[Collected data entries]
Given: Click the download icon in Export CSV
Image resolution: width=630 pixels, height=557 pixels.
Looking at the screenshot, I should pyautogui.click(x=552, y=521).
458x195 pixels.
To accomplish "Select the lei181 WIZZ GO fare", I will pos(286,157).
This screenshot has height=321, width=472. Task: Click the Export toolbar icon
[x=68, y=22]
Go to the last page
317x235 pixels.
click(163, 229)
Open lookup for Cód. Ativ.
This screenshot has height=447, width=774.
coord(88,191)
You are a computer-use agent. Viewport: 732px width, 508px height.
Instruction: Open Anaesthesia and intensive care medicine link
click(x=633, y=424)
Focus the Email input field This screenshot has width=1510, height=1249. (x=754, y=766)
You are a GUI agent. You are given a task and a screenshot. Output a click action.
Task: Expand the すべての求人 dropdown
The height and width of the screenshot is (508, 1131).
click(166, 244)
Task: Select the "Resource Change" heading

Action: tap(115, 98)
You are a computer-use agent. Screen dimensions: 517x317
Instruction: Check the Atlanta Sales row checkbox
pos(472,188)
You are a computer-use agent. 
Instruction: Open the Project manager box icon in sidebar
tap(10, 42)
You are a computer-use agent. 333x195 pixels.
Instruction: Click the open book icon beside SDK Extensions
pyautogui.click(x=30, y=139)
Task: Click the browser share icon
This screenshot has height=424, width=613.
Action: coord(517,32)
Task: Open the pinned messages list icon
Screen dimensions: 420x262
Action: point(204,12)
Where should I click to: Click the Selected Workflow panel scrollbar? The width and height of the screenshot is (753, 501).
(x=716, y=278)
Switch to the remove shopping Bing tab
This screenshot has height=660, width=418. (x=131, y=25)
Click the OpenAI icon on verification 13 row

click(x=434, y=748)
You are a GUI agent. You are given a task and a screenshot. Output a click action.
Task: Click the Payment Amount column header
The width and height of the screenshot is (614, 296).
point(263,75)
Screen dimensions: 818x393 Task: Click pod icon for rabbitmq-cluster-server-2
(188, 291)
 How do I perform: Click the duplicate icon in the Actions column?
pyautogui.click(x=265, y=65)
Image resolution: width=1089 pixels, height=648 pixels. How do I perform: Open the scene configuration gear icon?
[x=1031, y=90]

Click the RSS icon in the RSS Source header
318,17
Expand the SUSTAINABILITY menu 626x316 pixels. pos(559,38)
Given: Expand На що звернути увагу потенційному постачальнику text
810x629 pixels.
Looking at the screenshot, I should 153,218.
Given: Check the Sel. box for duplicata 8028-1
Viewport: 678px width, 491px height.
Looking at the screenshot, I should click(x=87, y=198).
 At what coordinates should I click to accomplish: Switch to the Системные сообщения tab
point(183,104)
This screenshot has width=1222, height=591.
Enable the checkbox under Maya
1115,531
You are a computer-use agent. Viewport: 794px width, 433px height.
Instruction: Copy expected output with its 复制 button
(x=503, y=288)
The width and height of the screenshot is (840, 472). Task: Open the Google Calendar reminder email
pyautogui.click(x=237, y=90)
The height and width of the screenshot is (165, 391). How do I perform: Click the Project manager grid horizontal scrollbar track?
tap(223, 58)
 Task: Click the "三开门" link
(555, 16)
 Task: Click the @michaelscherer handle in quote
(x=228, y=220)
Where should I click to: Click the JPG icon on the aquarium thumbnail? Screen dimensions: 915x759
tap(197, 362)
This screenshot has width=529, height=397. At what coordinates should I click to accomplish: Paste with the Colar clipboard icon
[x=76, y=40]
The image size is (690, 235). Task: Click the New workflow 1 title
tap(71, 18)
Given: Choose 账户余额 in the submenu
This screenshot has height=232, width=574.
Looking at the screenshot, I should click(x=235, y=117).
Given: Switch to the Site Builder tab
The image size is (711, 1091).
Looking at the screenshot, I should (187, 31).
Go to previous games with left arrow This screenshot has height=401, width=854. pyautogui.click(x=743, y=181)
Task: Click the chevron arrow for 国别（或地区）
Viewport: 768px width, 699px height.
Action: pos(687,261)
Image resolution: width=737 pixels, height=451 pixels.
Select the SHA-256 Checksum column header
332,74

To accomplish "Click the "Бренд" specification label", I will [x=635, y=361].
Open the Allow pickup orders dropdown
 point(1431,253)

### Exercise
When you reach the end of the data above, set it all down again unchanged.

### Output of the task
Given: Click the download icon in Export CSV
Image resolution: width=630 pixels, height=557 pixels.
Looking at the screenshot, I should pyautogui.click(x=552, y=521).
458x195 pixels.
To accomplish "Select the lei181 WIZZ GO fare", I will pos(286,157).
This screenshot has height=321, width=472. Task: Click the Export toolbar icon
[x=68, y=22]
Go to the last page
317x235 pixels.
click(163, 229)
Open lookup for Cód. Ativ.
This screenshot has height=447, width=774.
coord(88,191)
You are a computer-use agent. Viewport: 732px width, 508px height.
Instruction: Open Anaesthesia and intensive care medicine link
click(x=633, y=424)
Focus the Email input field This screenshot has width=1510, height=1249. (x=754, y=766)
You are a GUI agent. You are given a task and a screenshot. Output a click action.
Task: Expand the すべての求人 dropdown
The height and width of the screenshot is (508, 1131).
click(166, 244)
Task: Select the "Resource Change" heading

Action: tap(115, 98)
You are a computer-use agent. Screen dimensions: 517x317
Instruction: Check the Atlanta Sales row checkbox
pos(472,188)
You are a computer-use agent. 
Instruction: Open the Project manager box icon in sidebar
tap(10, 42)
You are a computer-use agent. 333x195 pixels.
Instruction: Click the open book icon beside SDK Extensions
pyautogui.click(x=30, y=139)
Task: Click the browser share icon
This screenshot has height=424, width=613.
Action: coord(517,32)
Task: Open the pinned messages list icon
Screen dimensions: 420x262
Action: point(204,12)
Where should I click to: Click the Selected Workflow panel scrollbar? The width and height of the screenshot is (753, 501).
(x=716, y=278)
Switch to the remove shopping Bing tab
This screenshot has height=660, width=418. (x=131, y=25)
Click the OpenAI icon on verification 13 row

click(x=434, y=748)
You are a GUI agent. You are given a task and a screenshot. Output a click action.
Task: Click the Payment Amount column header
The width and height of the screenshot is (614, 296).
point(263,75)
Screen dimensions: 818x393 Task: Click pod icon for rabbitmq-cluster-server-2
(188, 291)
 How do I perform: Click the duplicate icon in the Actions column?
pyautogui.click(x=265, y=65)
Image resolution: width=1089 pixels, height=648 pixels. How do I perform: Open the scene configuration gear icon?
[x=1031, y=90]

Click the RSS icon in the RSS Source header
318,17
Expand the SUSTAINABILITY menu 626x316 pixels. pos(559,38)
Given: Expand На що звернути увагу потенційному постачальнику text
810x629 pixels.
Looking at the screenshot, I should 153,218.
Given: Check the Sel. box for duplicata 8028-1
Viewport: 678px width, 491px height.
Looking at the screenshot, I should click(x=87, y=198).
 At what coordinates should I click to accomplish: Switch to the Системные сообщения tab
point(183,104)
This screenshot has width=1222, height=591.
Enable the checkbox under Maya
1115,531
You are a computer-use agent. Viewport: 794px width, 433px height.
Instruction: Copy expected output with its 复制 button
(x=503, y=288)
The width and height of the screenshot is (840, 472). Task: Open the Google Calendar reminder email
pyautogui.click(x=237, y=90)
The height and width of the screenshot is (165, 391). How do I perform: Click the Project manager grid horizontal scrollbar track?
tap(223, 58)
 Task: Click the "三开门" link
(555, 16)
 Task: Click the @michaelscherer handle in quote
(x=228, y=220)
Where should I click to: Click the JPG icon on the aquarium thumbnail? Screen dimensions: 915x759
tap(197, 362)
This screenshot has width=529, height=397. At what coordinates should I click to accomplish: Paste with the Colar clipboard icon
[x=76, y=40]
The image size is (690, 235). Task: Click the New workflow 1 title
tap(71, 18)
Given: Choose 账户余额 in the submenu
This screenshot has height=232, width=574.
Looking at the screenshot, I should click(x=235, y=117).
Given: Switch to the Site Builder tab
The image size is (711, 1091).
Looking at the screenshot, I should (187, 31).
Go to previous games with left arrow This screenshot has height=401, width=854. pyautogui.click(x=743, y=181)
Task: Click the chevron arrow for 国别（或地区）
Viewport: 768px width, 699px height.
Action: pos(687,261)
Image resolution: width=737 pixels, height=451 pixels.
Select the SHA-256 Checksum column header
332,74

To accomplish "Click the "Бренд" specification label", I will [x=635, y=361].
Open the Allow pickup orders dropdown
 point(1431,253)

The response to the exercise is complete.